Task statement ::
The records that follow are to be repeated without alteration.

*** Opening of Input data ***

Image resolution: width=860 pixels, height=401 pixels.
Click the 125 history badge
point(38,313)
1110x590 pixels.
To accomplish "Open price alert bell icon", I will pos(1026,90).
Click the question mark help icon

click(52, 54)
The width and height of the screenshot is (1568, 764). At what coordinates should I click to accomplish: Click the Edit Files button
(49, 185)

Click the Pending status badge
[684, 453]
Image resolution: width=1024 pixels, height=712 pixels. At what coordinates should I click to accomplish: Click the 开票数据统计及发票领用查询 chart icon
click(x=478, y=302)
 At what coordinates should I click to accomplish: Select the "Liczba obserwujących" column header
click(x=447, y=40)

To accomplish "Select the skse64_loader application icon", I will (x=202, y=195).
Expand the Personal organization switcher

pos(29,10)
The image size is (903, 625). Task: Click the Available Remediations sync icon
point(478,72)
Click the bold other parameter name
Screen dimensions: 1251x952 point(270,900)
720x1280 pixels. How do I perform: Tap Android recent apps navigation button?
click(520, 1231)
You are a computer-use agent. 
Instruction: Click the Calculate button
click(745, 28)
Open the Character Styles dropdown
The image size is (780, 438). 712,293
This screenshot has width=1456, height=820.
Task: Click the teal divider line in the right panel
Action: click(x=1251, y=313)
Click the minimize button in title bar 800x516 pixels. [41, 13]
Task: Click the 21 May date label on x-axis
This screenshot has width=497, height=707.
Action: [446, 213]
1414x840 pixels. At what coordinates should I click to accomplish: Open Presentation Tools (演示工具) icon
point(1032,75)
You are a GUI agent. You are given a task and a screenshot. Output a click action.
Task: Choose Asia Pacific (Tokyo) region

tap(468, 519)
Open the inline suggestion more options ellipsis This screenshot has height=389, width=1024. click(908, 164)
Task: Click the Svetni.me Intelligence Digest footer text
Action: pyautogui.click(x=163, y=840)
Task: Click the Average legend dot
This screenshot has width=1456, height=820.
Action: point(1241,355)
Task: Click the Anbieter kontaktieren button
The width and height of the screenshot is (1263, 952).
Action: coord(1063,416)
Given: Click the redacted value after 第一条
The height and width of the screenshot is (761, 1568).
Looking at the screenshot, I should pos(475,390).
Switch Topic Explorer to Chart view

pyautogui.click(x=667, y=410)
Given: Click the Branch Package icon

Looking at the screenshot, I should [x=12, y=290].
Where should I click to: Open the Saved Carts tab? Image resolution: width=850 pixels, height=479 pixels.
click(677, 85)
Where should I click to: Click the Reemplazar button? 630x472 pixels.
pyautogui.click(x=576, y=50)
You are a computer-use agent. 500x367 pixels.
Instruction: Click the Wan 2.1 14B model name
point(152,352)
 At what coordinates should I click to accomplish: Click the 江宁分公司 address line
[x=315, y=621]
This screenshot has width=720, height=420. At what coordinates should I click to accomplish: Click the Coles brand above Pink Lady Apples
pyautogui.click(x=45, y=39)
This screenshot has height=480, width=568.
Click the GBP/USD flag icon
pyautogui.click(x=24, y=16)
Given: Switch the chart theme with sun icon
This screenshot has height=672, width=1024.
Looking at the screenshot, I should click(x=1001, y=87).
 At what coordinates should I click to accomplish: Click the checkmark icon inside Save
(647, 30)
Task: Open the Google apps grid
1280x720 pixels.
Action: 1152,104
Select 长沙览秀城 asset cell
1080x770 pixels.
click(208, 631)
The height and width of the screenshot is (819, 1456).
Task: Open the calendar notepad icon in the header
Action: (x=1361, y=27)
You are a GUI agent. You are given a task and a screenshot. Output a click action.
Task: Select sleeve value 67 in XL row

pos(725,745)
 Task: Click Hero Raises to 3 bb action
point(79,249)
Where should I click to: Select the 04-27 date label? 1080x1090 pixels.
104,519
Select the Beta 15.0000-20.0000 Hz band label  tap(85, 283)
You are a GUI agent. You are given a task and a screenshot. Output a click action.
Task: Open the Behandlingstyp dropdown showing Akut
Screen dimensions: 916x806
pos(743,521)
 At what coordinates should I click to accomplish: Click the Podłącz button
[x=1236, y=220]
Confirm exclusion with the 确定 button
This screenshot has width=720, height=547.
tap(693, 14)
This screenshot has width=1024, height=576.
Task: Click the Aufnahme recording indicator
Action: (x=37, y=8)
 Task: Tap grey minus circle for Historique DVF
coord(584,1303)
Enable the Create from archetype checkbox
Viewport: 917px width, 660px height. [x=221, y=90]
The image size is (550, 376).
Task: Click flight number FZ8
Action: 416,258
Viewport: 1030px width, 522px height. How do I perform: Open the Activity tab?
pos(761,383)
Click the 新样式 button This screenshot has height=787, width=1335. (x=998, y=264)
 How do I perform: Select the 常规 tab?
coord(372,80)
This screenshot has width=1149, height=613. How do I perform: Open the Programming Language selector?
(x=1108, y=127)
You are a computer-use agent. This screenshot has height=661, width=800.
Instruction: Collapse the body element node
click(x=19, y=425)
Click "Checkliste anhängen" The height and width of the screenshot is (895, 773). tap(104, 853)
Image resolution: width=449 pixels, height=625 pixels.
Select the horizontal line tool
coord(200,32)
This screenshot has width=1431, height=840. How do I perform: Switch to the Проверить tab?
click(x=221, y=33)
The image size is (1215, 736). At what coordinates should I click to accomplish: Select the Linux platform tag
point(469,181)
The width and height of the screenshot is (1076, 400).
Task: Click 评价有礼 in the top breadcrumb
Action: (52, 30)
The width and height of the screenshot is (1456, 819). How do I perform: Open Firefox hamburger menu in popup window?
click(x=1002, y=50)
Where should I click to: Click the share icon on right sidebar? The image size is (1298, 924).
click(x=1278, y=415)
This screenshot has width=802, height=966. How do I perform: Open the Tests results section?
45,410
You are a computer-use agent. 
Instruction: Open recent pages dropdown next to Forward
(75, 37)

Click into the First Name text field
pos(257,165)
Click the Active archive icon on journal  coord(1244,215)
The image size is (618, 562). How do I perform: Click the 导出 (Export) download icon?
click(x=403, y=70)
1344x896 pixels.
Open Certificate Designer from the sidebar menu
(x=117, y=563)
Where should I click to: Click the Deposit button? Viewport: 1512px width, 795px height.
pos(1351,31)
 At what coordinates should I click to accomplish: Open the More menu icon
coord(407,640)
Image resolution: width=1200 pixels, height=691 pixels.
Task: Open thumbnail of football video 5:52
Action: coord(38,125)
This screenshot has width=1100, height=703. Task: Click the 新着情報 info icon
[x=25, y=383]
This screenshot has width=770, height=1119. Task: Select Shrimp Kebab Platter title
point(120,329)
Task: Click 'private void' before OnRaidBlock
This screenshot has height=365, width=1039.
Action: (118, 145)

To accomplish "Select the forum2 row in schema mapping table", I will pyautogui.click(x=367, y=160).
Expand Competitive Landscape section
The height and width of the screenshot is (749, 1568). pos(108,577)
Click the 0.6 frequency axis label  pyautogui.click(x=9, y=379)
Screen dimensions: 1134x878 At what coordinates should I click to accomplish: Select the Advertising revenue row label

*** Close of Input data ***

Result for this task ::
Image resolution: width=860 pixels, height=401 pixels.
Click the 125 history badge
point(38,313)
1110x590 pixels.
To accomplish "Open price alert bell icon", I will pos(1026,90).
Click the question mark help icon

click(52, 54)
The width and height of the screenshot is (1568, 764). At what coordinates should I click to accomplish: Click the Edit Files button
(49, 185)

Click the Pending status badge
[684, 453]
Image resolution: width=1024 pixels, height=712 pixels. At what coordinates should I click to accomplish: Click the 开票数据统计及发票领用查询 chart icon
click(x=478, y=302)
 At what coordinates should I click to accomplish: Select the "Liczba obserwujących" column header
click(x=447, y=40)

To accomplish "Select the skse64_loader application icon", I will (x=202, y=195).
Expand the Personal organization switcher

pos(29,10)
The image size is (903, 625). Task: Click the Available Remediations sync icon
point(478,72)
Click the bold other parameter name
Screen dimensions: 1251x952 point(270,900)
720x1280 pixels. How do I perform: Tap Android recent apps navigation button?
click(520, 1231)
You are a computer-use agent. 
Instruction: Click the Calculate button
click(745, 28)
Open the Character Styles dropdown
The image size is (780, 438). 712,293
This screenshot has width=1456, height=820.
Task: Click the teal divider line in the right panel
Action: click(x=1251, y=313)
Click the minimize button in title bar 800x516 pixels. [41, 13]
Task: Click the 21 May date label on x-axis
This screenshot has width=497, height=707.
Action: [446, 213]
1414x840 pixels. At what coordinates should I click to accomplish: Open Presentation Tools (演示工具) icon
point(1032,75)
You are a GUI agent. You are given a task and a screenshot. Output a click action.
Task: Choose Asia Pacific (Tokyo) region

tap(468, 519)
Open the inline suggestion more options ellipsis This screenshot has height=389, width=1024. click(908, 164)
Task: Click the Svetni.me Intelligence Digest footer text
Action: pyautogui.click(x=163, y=840)
Task: Click the Average legend dot
This screenshot has width=1456, height=820.
Action: point(1241,355)
Task: Click the Anbieter kontaktieren button
The width and height of the screenshot is (1263, 952).
Action: coord(1063,416)
Given: Click the redacted value after 第一条
The height and width of the screenshot is (761, 1568).
Looking at the screenshot, I should pos(475,390).
Switch Topic Explorer to Chart view

pyautogui.click(x=667, y=410)
Given: Click the Branch Package icon

Looking at the screenshot, I should [x=12, y=290].
Where should I click to: Open the Saved Carts tab? Image resolution: width=850 pixels, height=479 pixels.
click(677, 85)
Where should I click to: Click the Reemplazar button? 630x472 pixels.
pyautogui.click(x=576, y=50)
You are a computer-use agent. 500x367 pixels.
Instruction: Click the Wan 2.1 14B model name
point(152,352)
 At what coordinates should I click to accomplish: Click the 江宁分公司 address line
[x=315, y=621]
This screenshot has width=720, height=420. At what coordinates should I click to accomplish: Click the Coles brand above Pink Lady Apples
pyautogui.click(x=45, y=39)
This screenshot has height=480, width=568.
Click the GBP/USD flag icon
pyautogui.click(x=24, y=16)
Given: Switch the chart theme with sun icon
This screenshot has height=672, width=1024.
Looking at the screenshot, I should click(x=1001, y=87).
 At what coordinates should I click to accomplish: Click the checkmark icon inside Save
(647, 30)
Task: Open the Google apps grid
1280x720 pixels.
Action: 1152,104
Select 长沙览秀城 asset cell
1080x770 pixels.
click(208, 631)
The height and width of the screenshot is (819, 1456).
Task: Open the calendar notepad icon in the header
Action: (x=1361, y=27)
You are a GUI agent. You are given a task and a screenshot. Output a click action.
Task: Select sleeve value 67 in XL row

pos(725,745)
 Task: Click Hero Raises to 3 bb action
point(79,249)
Where should I click to: Select the 04-27 date label? 1080x1090 pixels.
104,519
Select the Beta 15.0000-20.0000 Hz band label  tap(85, 283)
You are a GUI agent. You are given a task and a screenshot. Output a click action.
Task: Open the Behandlingstyp dropdown showing Akut
Screen dimensions: 916x806
pos(743,521)
 At what coordinates should I click to accomplish: Click the Podłącz button
[x=1236, y=220]
Confirm exclusion with the 确定 button
This screenshot has width=720, height=547.
tap(693, 14)
This screenshot has width=1024, height=576.
Task: Click the Aufnahme recording indicator
Action: (x=37, y=8)
 Task: Tap grey minus circle for Historique DVF
coord(584,1303)
Enable the Create from archetype checkbox
Viewport: 917px width, 660px height. [x=221, y=90]
The image size is (550, 376).
Task: Click flight number FZ8
Action: 416,258
Viewport: 1030px width, 522px height. How do I perform: Open the Activity tab?
pos(761,383)
Click the 新样式 button This screenshot has height=787, width=1335. (x=998, y=264)
 How do I perform: Select the 常规 tab?
coord(372,80)
This screenshot has width=1149, height=613. How do I perform: Open the Programming Language selector?
(x=1108, y=127)
You are a computer-use agent. This screenshot has height=661, width=800.
Instruction: Collapse the body element node
click(x=19, y=425)
Click "Checkliste anhängen" The height and width of the screenshot is (895, 773). tap(104, 853)
Image resolution: width=449 pixels, height=625 pixels.
Select the horizontal line tool
coord(200,32)
This screenshot has width=1431, height=840. How do I perform: Switch to the Проверить tab?
click(x=221, y=33)
The image size is (1215, 736). At what coordinates should I click to accomplish: Select the Linux platform tag
point(469,181)
The width and height of the screenshot is (1076, 400).
Task: Click 评价有礼 in the top breadcrumb
Action: (52, 30)
The width and height of the screenshot is (1456, 819). How do I perform: Open Firefox hamburger menu in popup window?
click(x=1002, y=50)
Where should I click to: Click the share icon on right sidebar? The image size is (1298, 924).
click(x=1278, y=415)
This screenshot has width=802, height=966. How do I perform: Open the Tests results section?
45,410
You are a computer-use agent. 
Instruction: Open recent pages dropdown next to Forward
(75, 37)

Click into the First Name text field
pos(257,165)
Click the Active archive icon on journal  coord(1244,215)
The image size is (618, 562). How do I perform: Click the 导出 (Export) download icon?
click(x=403, y=70)
1344x896 pixels.
Open Certificate Designer from the sidebar menu
(x=117, y=563)
Where should I click to: Click the Deposit button? Viewport: 1512px width, 795px height.
pos(1351,31)
 At what coordinates should I click to accomplish: Open the More menu icon
coord(407,640)
Image resolution: width=1200 pixels, height=691 pixels.
Task: Open thumbnail of football video 5:52
Action: coord(38,125)
This screenshot has width=1100, height=703. Task: Click the 新着情報 info icon
[x=25, y=383]
This screenshot has width=770, height=1119. Task: Select Shrimp Kebab Platter title
point(120,329)
Task: Click 'private void' before OnRaidBlock
This screenshot has height=365, width=1039.
Action: (118, 145)

To accomplish "Select the forum2 row in schema mapping table", I will pyautogui.click(x=367, y=160).
Expand Competitive Landscape section
The height and width of the screenshot is (749, 1568). pos(108,577)
Click the 0.6 frequency axis label  pyautogui.click(x=9, y=379)
Screen dimensions: 1134x878 At what coordinates should I click to accomplish: Select the Advertising revenue row label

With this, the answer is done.